Diffusion-weighted Whole Body Magnetic Resonance Imaging (WB-MRI) is a new technique that builds on existing Magnetic Resonance Imaging (MRI) technology. It uses the movement of water molecules in human tissue to define with great accuracy cancerous cells from normal cells. Using this technique the investigators can much more accurately define the spread and rate of cancer growth. This information is vital in the selection of patients' treatment pathways. WB-MRI images are obtained for the entire body in a single scan. Unlike other imaging techniques such as computed Tomography (CT) or Positron Emission Tomography (PET) PET/CT there is no radiation exposure.

Despite the considerable advantages that this new technique brings, including "at a glance" assessment of the extent of disease status, WB-MRI requires a significant increase in the time required to interpret one scan. This is because one whole body scan typically comprises several thousand images. Machine learning (ML) is a computer technique in which computers can be 'trained' to rapidly pin-point sites of disease and thus aid the radiologist's expert interpretation. If, as the investigators believe, this technique will help the radiologist to interpret scans of patients with myeloma more accurately and quickly, it could be more widely adopted by the NHS and benefit patient care.

The investigators will conduct a three-phase research plan in which ML software will be developed and tested with the aim of achieving more rapid and accurate interpretation of WB-MRI scans in myeloma patients.

Detailed Description

Rationale:

Diffusion-weighted whole body magnetic resonance imaging (WB-MRI) is a technique that depicts myeloma deposits in the bone marrow. WB-MRI covers the entire body during the course of a single scan and can be used to detect sites of disease without using ionising radiation. Although WB-MRI allows for "at a glance" assessment of disease burden, it requires significant expertise to accurately identify and quantify active myeloma. The technique is time-consuming to report due to the great number of images. A further challenge is recognising whether a patient has residual disease after treatment. Machine learning (ML) is a computer technique that can be trained to automatically detect disease sites in order to support the radiologist's interpretation. The investigators believe this technique will help the radiologist to interpret the scan more accurately and quickly.

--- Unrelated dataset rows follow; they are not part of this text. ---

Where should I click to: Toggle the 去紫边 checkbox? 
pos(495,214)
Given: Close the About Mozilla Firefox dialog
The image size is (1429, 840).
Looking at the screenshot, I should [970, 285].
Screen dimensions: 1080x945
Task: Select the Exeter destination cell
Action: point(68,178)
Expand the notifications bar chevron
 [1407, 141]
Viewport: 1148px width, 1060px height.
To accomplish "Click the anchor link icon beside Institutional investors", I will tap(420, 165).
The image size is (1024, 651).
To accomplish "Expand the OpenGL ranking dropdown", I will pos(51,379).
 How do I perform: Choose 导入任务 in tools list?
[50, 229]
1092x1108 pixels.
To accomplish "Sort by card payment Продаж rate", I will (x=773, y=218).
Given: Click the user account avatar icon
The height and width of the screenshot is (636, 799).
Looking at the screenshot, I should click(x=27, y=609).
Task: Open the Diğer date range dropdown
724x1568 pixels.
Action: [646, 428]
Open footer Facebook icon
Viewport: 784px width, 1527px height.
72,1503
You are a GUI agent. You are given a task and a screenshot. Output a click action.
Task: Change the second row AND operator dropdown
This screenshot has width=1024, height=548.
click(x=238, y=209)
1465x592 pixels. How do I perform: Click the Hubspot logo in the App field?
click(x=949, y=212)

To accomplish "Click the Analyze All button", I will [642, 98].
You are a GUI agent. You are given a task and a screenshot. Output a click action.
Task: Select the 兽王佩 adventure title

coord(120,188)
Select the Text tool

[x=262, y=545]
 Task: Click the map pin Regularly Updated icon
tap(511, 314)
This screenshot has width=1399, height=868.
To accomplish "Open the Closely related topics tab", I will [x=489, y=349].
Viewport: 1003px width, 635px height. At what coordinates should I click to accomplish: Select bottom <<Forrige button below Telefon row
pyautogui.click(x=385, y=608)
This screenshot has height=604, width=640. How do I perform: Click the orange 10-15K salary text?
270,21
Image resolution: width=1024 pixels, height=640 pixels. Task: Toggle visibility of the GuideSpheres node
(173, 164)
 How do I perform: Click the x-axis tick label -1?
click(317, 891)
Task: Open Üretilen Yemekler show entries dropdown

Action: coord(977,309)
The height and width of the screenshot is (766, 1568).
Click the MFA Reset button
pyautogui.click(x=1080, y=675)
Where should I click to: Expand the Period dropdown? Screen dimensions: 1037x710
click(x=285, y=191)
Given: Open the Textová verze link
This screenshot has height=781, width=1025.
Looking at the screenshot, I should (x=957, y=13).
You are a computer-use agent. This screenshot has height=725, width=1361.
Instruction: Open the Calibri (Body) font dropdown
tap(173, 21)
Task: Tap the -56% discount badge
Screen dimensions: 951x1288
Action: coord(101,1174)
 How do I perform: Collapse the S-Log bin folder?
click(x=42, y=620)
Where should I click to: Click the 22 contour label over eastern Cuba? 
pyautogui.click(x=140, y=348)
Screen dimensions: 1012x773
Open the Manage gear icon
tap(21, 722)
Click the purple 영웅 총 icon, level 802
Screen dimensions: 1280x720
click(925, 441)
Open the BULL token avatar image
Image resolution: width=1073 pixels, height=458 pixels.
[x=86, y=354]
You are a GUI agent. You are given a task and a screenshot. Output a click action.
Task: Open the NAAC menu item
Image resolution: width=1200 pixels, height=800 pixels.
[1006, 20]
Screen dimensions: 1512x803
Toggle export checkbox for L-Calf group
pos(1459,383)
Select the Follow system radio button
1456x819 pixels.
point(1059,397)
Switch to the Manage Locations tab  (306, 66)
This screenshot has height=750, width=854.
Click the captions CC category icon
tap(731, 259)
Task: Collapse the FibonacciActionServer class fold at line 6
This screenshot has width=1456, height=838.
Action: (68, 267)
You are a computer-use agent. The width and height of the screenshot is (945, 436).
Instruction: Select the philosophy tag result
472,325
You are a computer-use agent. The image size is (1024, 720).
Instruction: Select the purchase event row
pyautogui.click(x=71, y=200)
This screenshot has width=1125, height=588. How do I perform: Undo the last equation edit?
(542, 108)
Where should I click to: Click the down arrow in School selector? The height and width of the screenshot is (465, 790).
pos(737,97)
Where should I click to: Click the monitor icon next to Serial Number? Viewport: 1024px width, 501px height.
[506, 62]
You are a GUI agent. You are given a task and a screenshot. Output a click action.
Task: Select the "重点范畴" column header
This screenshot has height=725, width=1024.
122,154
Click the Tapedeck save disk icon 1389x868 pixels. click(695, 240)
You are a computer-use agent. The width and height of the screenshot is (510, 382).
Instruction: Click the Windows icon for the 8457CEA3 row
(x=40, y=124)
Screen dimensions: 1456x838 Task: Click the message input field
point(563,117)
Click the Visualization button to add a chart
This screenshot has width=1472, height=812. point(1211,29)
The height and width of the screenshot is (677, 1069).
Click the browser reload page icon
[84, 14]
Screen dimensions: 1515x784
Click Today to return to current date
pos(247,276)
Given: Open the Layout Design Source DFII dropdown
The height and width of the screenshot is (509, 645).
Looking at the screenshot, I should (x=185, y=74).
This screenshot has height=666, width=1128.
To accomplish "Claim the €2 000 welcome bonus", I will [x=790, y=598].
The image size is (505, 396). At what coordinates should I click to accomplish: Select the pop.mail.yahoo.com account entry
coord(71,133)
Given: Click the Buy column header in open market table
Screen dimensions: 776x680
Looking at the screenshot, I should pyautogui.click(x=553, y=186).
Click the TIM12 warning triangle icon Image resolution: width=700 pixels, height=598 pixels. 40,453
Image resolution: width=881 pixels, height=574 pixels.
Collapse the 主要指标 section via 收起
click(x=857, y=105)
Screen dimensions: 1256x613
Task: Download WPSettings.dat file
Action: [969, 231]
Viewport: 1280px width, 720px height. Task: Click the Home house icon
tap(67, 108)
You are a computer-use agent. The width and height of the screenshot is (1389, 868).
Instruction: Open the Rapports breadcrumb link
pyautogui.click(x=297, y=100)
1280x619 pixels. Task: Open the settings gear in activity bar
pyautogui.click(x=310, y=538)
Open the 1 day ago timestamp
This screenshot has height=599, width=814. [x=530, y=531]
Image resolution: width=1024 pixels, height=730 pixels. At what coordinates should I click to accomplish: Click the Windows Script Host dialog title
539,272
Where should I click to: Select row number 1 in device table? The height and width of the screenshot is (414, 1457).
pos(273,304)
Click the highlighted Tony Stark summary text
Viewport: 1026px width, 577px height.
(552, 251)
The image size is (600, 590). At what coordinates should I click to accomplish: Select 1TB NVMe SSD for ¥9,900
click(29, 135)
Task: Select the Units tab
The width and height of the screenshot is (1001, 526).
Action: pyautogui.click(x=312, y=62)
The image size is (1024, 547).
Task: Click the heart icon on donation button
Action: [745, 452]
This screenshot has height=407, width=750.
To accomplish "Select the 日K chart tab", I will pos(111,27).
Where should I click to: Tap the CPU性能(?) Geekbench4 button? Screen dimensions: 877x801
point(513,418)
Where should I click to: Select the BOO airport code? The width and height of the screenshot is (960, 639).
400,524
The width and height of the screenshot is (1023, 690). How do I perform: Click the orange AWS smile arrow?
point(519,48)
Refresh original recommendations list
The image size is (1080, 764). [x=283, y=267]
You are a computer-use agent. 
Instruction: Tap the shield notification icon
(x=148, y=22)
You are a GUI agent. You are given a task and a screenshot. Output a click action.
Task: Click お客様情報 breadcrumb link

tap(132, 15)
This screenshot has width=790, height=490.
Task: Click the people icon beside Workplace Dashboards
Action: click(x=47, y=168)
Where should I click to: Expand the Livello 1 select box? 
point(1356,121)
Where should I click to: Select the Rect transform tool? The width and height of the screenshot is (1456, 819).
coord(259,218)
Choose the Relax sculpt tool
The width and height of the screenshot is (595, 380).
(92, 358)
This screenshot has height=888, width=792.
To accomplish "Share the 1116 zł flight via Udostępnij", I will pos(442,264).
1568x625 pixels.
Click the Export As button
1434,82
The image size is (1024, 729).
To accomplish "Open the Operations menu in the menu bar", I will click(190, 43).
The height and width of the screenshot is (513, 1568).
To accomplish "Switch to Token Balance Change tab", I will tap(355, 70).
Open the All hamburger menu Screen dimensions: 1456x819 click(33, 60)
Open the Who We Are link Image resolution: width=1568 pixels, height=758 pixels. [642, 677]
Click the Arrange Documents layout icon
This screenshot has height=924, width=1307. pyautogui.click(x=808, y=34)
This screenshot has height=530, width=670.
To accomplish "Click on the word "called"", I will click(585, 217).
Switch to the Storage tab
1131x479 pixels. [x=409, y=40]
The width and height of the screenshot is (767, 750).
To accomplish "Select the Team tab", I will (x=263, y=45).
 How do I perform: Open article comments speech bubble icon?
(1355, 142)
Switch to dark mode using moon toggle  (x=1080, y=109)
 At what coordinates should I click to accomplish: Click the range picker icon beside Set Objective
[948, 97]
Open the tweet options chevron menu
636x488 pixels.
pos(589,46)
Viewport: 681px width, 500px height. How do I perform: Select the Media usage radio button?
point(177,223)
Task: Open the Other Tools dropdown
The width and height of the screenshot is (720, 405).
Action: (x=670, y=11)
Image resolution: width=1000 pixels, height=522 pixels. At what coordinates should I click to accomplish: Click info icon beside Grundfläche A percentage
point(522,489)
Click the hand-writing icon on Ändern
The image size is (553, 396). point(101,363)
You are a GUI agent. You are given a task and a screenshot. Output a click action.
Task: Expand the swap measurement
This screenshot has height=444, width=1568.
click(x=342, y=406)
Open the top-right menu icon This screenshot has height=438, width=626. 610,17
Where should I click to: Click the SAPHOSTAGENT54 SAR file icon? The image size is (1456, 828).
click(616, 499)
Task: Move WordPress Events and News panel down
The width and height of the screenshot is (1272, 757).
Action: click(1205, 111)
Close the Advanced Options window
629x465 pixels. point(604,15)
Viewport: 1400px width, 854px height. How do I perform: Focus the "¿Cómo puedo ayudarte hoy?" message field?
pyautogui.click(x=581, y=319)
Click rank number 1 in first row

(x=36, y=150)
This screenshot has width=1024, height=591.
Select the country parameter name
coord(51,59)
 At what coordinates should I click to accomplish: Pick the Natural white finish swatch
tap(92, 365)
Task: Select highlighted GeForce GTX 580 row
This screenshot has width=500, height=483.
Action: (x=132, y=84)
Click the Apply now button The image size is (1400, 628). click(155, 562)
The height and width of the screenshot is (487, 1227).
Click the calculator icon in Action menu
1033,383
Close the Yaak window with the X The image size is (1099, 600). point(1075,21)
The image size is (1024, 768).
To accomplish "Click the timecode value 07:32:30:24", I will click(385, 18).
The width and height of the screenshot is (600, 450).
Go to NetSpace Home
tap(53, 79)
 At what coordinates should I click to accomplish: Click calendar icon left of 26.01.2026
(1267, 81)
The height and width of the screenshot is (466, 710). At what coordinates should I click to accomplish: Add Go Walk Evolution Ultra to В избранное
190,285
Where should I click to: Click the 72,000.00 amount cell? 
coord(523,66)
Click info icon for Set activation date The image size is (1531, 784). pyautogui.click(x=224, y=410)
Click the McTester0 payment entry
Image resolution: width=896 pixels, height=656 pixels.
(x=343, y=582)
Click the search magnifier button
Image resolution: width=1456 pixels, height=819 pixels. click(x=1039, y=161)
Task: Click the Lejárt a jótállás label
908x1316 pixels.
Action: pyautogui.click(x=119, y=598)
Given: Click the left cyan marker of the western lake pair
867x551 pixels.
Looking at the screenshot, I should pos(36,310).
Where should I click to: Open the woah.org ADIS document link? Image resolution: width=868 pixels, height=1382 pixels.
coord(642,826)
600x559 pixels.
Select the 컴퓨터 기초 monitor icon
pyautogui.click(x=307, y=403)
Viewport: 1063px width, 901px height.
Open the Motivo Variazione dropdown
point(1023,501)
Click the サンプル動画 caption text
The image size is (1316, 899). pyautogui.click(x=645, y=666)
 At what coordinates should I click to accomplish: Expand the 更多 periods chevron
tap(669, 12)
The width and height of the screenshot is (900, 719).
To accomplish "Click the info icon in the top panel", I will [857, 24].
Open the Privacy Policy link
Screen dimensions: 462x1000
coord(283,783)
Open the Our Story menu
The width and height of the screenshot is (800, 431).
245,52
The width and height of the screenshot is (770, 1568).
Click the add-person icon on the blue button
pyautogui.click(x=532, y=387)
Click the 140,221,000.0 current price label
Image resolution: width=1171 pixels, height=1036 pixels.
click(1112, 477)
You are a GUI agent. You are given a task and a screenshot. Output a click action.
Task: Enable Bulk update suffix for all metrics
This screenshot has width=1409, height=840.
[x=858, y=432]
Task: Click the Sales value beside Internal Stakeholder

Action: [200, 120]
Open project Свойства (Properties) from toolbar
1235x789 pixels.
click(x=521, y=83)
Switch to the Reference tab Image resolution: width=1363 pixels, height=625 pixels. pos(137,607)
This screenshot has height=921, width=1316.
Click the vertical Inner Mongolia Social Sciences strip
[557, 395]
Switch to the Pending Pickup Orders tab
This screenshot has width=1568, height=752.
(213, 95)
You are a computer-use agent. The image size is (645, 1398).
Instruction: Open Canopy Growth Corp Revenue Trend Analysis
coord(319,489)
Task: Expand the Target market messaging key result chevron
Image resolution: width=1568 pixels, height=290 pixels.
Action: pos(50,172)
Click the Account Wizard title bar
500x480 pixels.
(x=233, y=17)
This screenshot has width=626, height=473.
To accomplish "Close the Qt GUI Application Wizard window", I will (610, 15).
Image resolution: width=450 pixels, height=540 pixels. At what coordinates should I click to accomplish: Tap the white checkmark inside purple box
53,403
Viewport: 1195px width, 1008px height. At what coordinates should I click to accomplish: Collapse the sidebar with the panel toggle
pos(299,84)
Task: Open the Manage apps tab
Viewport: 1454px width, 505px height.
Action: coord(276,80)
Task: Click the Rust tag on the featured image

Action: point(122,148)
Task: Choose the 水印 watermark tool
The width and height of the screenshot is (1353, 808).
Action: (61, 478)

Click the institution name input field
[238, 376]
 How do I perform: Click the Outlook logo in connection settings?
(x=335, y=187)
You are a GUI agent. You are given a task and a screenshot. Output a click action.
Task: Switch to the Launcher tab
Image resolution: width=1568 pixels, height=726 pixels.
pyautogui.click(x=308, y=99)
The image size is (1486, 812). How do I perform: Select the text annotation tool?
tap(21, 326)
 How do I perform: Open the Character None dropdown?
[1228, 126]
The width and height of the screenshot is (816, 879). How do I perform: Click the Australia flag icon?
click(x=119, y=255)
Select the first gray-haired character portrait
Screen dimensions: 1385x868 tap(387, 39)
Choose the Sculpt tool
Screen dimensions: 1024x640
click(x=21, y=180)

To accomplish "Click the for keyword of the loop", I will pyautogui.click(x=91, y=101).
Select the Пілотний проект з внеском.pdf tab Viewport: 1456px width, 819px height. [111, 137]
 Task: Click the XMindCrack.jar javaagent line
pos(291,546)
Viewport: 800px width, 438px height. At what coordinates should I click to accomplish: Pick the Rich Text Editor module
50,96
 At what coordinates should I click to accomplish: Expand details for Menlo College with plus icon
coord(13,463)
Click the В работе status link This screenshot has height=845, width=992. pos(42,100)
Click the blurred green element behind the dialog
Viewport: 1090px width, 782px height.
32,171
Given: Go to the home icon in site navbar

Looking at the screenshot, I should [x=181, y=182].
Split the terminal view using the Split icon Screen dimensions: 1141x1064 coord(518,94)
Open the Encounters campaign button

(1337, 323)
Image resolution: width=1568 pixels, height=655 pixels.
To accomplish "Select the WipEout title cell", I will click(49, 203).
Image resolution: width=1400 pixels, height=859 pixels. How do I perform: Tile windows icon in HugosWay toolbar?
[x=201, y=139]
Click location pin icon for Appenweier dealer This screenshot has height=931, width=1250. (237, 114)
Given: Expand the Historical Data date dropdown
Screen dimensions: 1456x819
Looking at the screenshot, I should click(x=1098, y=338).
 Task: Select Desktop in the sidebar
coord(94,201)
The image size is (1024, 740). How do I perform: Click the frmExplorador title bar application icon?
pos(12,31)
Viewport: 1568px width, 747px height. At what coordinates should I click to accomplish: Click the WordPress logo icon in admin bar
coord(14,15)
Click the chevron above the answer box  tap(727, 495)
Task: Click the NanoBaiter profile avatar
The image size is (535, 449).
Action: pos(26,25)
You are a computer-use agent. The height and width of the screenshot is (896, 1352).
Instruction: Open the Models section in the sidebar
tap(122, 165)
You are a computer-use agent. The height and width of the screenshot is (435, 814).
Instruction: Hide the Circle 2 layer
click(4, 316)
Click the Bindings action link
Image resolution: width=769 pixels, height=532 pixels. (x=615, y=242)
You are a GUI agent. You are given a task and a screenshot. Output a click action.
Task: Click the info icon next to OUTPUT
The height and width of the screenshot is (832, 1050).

Machine learning algorithms have been successfully developed to recognise some other cancer types. The investigators believe that it may be successful in patients with myeloma, in whom The National Institute for Health and Care Excellence (NICE) recommend whole body MRI. This could allow the technique to be more widely used in the National Health Service (NHS). In the MALIMAR study the investigators will develop and test ML methods that have the potential to increase accuracy and reduce reading time of WB-MRI scans in myeloma patients. The investigators propose to develop ML tools to detect and quantify active disease before and after treatment based on WB-MRI.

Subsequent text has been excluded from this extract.